F.E.A.R. 2: Project Origin - Published by Warner Brothers Interactive Entertainment, Developed by Monolith Productions
F.E.A.R. 2: Project Origin's "Approach" Level - The Maintenance Bay

In addition to this level, I also worked on one of the game's turret battles that takes place in a devastated subway station.   The confrontation features an exploding fuel truck, a high-voltage electrical transformer, and a taxi that falls into the collapse. As all this mayhem unfolds, the game's intricate story hits an unexpected twist that changes the stakes of the mission.

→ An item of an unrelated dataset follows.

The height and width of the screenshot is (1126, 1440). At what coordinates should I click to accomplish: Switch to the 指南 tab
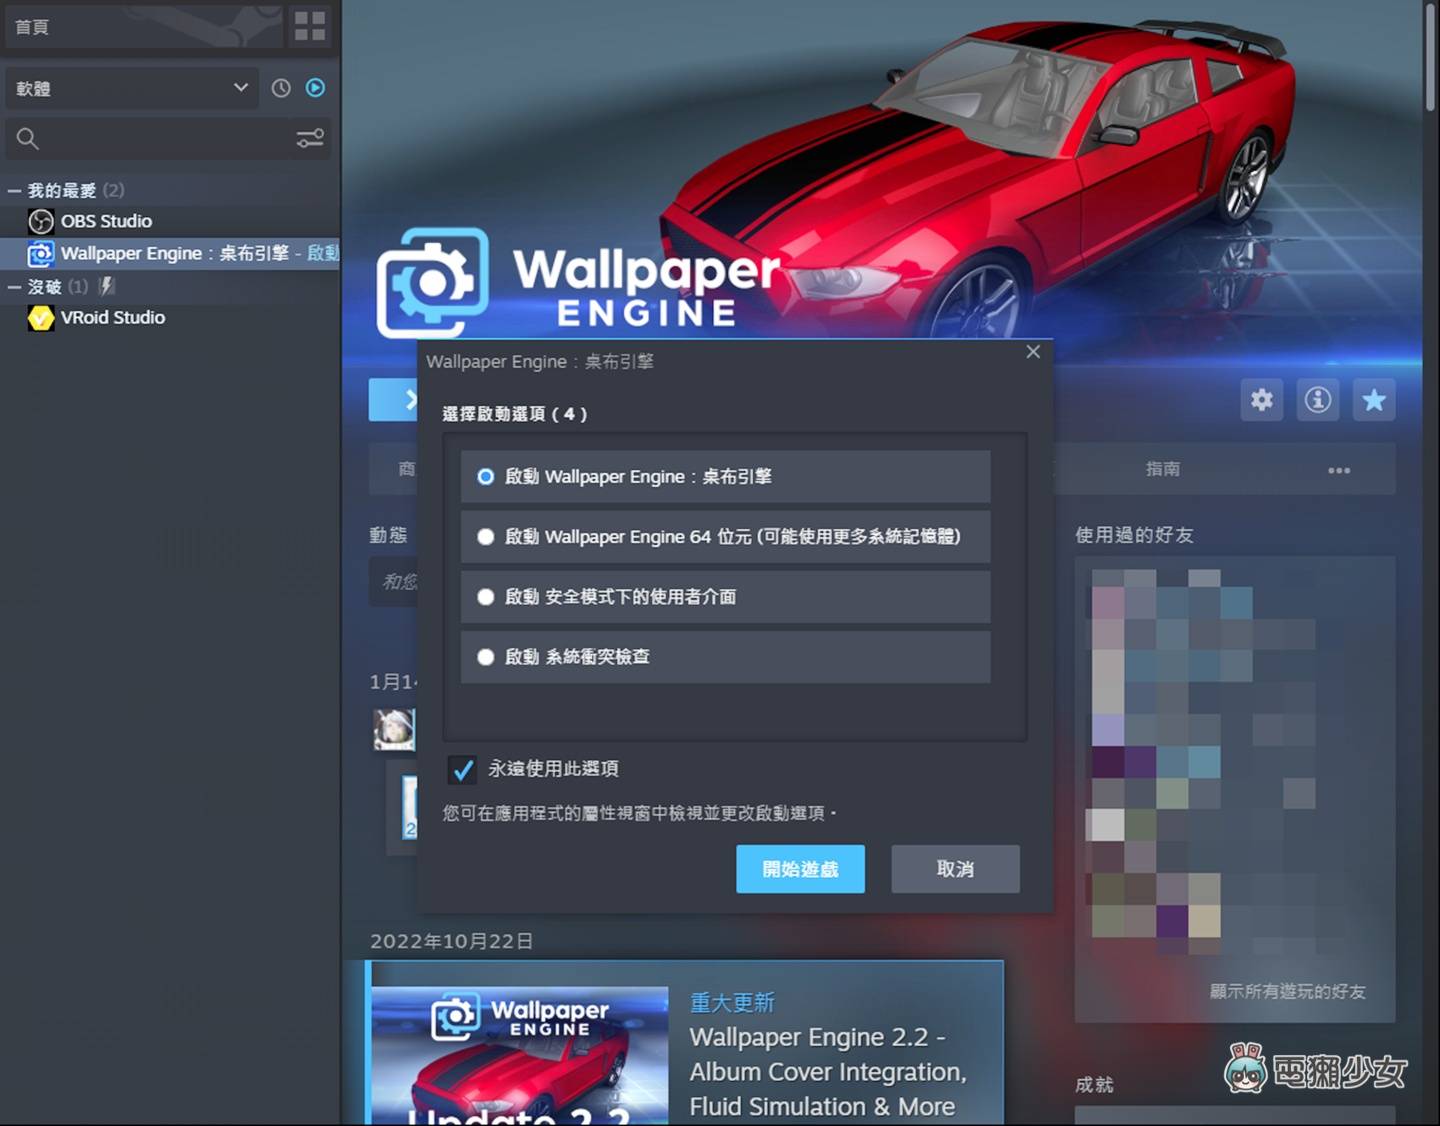(x=1163, y=469)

F.E.A.R. 2: Project Origin

F.E.A.R. 2: Project Origin - Published by Warner Brothers Interactive Entertainment, Developed by Monolith Productions
F.E.A.R. 2: Project Origin's "Keegan" Level - The Collapsed Subway

There were other portions of the Keegan level where I worked on combat encounters, layout, and general bug fixes and polish. I learned a ton about what makes great AI, and valuable insights on level design from one of the best studios in the world. The levels I made would not have been as good without the team helping me to make them better.

Unfortunately I (and a number of other employees) were laid off shortly after the game went into RC0. During that transition there was apperantly some confusion and the game shipped with my name credited under Art instead of Design. Not a huge deal, but a minor hindrance when applying to other studios and confirming what I actually worked on. That's why this website exists!